When a user connects to the CommuniGate Pro Server, the user mailer sends the user name and the user password
in the plain text form. Because the CommuniGate Pro Account has the Use CommuniGate Password option
disabled, and the Use External Password option enabled, the External Authentication script is called.
The script connects to the old server using the POP or IMAP protocol and checks if it can log into
the old server with the provided user credentials.
If the old server accepts the specified password:
- the script uses the CommuniGate Pro CLI:
- to set the specified password as the CommuniGate Password for this Account,
- to switch off the Use External Password option for this Account,
- to switch on the Use CommuniGate Password option for this Account.

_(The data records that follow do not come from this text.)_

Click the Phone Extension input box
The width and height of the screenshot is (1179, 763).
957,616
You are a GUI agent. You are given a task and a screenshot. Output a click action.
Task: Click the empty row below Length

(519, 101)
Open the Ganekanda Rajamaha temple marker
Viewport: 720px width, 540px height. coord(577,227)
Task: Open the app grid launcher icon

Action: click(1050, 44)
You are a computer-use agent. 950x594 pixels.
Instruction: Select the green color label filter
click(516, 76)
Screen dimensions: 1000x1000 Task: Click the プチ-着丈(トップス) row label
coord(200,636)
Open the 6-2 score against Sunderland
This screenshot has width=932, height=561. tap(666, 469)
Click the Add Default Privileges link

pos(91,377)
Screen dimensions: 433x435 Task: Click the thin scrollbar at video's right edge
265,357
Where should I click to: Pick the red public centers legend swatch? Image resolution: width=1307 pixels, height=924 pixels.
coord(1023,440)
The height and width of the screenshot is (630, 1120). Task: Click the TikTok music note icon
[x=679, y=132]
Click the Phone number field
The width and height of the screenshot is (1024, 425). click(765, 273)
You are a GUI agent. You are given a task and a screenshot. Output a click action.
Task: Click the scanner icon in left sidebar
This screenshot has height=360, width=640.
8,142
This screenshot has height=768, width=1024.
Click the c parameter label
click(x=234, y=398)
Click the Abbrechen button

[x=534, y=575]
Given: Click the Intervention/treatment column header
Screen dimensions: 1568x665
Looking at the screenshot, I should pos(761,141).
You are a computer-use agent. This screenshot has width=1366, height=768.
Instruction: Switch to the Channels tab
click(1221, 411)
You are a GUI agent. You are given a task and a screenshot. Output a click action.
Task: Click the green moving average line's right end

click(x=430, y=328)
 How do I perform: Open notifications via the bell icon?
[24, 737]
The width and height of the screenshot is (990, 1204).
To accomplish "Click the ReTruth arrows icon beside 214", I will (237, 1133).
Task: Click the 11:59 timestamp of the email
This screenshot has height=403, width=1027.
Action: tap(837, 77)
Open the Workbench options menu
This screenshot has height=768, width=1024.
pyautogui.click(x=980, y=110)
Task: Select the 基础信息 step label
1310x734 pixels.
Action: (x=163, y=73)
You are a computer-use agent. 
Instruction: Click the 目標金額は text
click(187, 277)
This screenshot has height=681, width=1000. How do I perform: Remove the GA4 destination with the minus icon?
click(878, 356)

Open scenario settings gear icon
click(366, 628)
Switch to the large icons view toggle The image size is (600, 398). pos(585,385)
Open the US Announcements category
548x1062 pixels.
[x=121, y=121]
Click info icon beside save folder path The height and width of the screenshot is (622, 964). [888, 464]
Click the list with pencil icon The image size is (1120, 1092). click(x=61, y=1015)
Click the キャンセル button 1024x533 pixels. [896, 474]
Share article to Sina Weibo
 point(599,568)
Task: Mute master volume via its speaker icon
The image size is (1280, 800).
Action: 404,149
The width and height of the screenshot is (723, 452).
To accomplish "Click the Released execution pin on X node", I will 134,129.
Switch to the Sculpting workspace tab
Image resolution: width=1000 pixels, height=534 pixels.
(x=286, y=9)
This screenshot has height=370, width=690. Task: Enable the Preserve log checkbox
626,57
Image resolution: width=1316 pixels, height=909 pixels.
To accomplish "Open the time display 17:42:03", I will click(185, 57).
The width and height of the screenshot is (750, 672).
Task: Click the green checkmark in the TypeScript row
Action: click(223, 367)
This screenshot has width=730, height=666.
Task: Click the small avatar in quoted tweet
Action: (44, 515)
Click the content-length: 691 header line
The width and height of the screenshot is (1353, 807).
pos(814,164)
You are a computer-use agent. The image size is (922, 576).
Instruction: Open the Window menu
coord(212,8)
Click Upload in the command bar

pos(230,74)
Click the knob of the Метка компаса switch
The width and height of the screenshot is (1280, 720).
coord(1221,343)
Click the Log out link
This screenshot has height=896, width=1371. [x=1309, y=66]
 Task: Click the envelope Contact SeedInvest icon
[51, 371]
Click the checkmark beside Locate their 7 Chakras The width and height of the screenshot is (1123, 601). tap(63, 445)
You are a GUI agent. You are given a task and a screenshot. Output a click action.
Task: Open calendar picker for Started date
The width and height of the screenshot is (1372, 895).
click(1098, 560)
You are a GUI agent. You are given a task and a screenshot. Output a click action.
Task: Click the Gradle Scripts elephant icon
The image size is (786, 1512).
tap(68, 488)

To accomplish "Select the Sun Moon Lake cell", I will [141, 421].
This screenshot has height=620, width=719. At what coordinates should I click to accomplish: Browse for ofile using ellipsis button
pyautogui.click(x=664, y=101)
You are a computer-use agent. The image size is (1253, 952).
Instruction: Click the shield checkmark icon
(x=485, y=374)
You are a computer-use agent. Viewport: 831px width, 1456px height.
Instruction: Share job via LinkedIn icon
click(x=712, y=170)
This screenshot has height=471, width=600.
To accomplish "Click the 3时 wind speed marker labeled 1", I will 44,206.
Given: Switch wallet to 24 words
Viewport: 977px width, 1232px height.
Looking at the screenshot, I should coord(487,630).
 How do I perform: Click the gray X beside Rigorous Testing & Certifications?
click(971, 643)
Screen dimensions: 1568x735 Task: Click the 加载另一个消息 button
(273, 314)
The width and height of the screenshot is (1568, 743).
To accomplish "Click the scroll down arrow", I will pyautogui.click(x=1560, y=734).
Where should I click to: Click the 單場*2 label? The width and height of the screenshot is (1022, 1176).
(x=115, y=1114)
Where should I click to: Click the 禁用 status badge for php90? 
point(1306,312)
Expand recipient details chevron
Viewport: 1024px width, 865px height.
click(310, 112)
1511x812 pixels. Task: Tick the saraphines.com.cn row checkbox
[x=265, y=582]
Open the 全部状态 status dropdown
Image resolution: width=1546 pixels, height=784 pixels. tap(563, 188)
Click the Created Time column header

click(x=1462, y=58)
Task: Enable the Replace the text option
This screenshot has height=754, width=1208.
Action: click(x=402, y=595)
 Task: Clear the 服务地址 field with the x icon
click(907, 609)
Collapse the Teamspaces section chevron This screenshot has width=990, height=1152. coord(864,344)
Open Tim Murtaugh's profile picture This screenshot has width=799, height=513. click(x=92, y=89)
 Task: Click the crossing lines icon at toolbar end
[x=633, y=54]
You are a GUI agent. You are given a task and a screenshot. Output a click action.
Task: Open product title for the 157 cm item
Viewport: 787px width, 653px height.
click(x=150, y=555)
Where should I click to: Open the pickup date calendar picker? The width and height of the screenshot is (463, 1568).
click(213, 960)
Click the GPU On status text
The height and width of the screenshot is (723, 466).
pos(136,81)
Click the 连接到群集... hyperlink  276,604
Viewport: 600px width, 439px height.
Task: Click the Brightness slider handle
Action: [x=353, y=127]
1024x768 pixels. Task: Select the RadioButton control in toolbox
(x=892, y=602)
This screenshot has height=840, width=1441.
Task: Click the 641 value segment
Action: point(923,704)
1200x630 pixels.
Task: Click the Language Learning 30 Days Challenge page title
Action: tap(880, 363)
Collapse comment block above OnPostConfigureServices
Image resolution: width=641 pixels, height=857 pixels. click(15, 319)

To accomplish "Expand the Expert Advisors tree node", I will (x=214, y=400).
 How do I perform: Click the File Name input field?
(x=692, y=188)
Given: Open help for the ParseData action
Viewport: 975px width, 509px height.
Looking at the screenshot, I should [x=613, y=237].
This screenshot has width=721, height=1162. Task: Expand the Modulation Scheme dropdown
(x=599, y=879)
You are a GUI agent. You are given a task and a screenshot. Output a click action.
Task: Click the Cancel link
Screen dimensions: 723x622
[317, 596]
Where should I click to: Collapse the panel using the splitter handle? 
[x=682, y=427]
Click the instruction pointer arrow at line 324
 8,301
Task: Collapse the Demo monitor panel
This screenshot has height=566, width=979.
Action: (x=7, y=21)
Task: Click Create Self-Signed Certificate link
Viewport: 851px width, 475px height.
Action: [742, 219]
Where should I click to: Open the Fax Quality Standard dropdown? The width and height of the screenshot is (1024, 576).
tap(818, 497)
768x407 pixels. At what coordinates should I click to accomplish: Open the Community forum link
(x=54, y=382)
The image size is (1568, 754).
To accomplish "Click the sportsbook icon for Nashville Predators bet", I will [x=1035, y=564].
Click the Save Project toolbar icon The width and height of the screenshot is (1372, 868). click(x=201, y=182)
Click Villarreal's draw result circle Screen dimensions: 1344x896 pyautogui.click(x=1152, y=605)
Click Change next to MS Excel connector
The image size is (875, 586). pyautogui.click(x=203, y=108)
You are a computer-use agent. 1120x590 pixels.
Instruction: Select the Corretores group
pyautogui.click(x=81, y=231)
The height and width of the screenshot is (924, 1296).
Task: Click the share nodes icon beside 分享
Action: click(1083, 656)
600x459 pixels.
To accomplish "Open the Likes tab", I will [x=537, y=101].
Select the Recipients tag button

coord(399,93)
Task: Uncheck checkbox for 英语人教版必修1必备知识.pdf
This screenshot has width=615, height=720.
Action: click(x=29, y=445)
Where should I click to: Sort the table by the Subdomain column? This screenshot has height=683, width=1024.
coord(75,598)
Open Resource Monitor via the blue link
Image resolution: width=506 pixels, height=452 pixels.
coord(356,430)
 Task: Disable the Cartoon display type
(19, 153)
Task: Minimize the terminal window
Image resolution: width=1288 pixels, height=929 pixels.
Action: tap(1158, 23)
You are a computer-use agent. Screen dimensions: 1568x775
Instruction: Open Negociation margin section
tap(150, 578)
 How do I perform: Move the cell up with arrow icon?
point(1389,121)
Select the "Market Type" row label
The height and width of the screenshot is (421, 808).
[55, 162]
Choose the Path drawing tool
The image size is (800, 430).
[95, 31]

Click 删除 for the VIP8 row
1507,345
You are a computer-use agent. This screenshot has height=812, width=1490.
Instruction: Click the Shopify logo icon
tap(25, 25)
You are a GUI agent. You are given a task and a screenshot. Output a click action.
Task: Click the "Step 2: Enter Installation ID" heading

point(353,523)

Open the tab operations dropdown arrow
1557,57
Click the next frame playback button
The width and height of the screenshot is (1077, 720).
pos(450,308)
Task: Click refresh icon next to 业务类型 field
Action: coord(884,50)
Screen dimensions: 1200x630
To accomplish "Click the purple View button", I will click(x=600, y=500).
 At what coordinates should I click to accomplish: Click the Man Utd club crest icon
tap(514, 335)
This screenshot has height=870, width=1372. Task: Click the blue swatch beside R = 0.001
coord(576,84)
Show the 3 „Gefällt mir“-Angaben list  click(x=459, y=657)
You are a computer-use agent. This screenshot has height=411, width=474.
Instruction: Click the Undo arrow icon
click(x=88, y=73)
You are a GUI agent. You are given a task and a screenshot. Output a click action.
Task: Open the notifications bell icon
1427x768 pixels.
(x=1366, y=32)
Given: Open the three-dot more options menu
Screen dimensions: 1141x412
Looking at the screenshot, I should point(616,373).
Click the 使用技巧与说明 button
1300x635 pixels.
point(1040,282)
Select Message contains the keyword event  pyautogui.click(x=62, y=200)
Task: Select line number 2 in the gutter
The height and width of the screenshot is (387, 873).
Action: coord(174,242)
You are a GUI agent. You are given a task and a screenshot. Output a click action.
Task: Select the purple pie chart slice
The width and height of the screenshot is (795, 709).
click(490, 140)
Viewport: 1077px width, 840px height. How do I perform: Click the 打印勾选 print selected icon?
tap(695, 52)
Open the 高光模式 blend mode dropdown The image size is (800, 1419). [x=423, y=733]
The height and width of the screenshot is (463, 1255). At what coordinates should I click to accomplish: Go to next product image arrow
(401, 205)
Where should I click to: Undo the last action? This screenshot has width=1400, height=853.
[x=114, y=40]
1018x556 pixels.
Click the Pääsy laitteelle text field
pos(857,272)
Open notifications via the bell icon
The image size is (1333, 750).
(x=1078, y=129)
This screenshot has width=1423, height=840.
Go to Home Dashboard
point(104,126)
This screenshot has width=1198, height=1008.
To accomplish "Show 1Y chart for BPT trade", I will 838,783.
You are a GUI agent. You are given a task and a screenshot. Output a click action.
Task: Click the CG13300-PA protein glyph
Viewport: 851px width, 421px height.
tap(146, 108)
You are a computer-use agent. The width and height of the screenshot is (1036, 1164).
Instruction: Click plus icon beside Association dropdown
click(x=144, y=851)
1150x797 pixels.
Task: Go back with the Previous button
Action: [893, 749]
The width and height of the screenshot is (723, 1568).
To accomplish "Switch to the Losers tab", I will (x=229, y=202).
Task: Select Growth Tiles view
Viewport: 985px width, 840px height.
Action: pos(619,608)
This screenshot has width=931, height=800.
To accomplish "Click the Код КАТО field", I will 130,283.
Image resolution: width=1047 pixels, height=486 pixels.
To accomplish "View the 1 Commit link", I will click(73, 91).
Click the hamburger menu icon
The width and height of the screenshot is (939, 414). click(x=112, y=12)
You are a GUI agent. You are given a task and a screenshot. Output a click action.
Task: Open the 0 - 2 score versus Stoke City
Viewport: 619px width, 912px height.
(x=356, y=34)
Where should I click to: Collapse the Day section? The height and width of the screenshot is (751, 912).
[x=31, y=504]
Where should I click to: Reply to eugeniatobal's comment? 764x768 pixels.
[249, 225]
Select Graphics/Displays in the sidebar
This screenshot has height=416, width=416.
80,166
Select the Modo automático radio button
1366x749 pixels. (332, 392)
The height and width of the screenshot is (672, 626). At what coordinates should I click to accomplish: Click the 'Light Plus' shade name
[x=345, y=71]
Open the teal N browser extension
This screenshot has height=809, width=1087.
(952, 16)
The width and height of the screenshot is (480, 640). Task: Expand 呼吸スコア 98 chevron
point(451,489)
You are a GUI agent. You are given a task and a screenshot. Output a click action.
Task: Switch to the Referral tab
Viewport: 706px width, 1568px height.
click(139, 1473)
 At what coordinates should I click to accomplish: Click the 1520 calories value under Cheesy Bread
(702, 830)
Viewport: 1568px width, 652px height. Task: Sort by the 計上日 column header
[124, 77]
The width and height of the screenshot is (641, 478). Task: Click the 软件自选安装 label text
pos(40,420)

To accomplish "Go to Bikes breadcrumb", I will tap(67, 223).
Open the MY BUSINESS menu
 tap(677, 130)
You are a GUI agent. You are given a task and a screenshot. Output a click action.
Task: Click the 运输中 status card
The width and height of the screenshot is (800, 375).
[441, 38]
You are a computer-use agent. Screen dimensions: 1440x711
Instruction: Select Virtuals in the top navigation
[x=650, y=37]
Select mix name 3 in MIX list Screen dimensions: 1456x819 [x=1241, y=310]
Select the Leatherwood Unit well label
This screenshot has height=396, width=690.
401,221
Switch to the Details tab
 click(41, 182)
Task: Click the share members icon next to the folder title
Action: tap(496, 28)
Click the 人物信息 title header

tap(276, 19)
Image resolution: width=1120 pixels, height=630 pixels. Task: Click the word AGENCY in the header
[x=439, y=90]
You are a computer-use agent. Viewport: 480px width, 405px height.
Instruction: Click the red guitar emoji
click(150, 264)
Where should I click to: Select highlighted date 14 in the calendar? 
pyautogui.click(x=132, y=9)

- the script starts the MoveIMAPMail or MovePOPMail programs to copy the account mailboxes from the old
server to the CommuniGate Pro server, or saves the name/password pairs into a text file which you can
later use with the MoveAccounts program (this is a configurable option).
After the first successful login, the correct password will
be set as the new CommuniGate Password, and all Account mail
will be copied from the old server.
After all old server users have successfully connected to the CommuniGate Pro
server at least once, all their Accounts will be created and have the correct CommuniGate Passwords set.
Then you can disable the External Authentication script and retire the old server.
Very often it is essential to switch to the new server without any interruption
in the services you provide.
If you install the new CommuniGate Pro server on the same system as the old mail server, you should:
- switch CommuniGate Pro SMTP receiving to port 26, so it will
not interfere with your old server SMTP activity.
- switch CommuniGate Pro POP service to port 111, and
IMAP service to port 144, so they will not interfere with your
old server POP/IMAP activity.
- Configure CommuniGate Pro and create Domain Aliases and/or full featured
Secondary Domains.
- Create some test accounts in the main and secondary domains and check that you can
log into those accounts using WebUser Interface.
- Check that you can send mail from those accounts using the WebUser Interface:
mail to other test accounts in the created domains and mail to other servers should be delivered correctly.
- If you have a POP or IMAP client that allows you to specify a non-standard port number,
check that you can log into the test accounts on the POP port 111 and IMAP port 144.
- Create tab-delimited file(s) with names, passwords, and other attributes of your
existing accounts and use the Account Import feature to
create all accounts on your new server.
All this can be done while your old server is still active.
Now, you should stop your old server activity by either changing its port numbers to
non-standard values, or by disconnecting it from the external network.
Use the AccountMove program to copy all messages from your old server to CommuniGate Pro.
When all messages are copied, change the CommuniGate Pro SMTP port number back to 25, POP
port number - to 110, and IMAP port number to 143. Now CommuniGate Pro will operate as your mail server, without any interruption in the services you provide.
You may want to keep the old server running for several hours - in case its queue contained
some delayed outgoing messages. Just check that the old server does not try to use the standard ports.
If you create several Secondary domains in CommuniGate Pro,
you may want to move accounts from your old server(s) to a Secondary CommuniGate Pro Domain, not to its Main Domain.
In this case, you should add the NewName field to your account list file, and copy all
names into that column, adding the @domainname string to each name.
If you use the IMAP protocol to move messages between the servers, you may use a
simpler method:
- If the target domain has an IP address assigned to that domain, use that address
in the mail copying programs: all non-qualified names provided on connections established
with that address are interpreted as names in that domain. See the Access
section for the details.
- If the target domain does not have an assigned IP address, temporarily assign the IP
address of the main domain to that secondary domain. Move the messages, and remove the IP
address from the list of addresses assigned to that domain.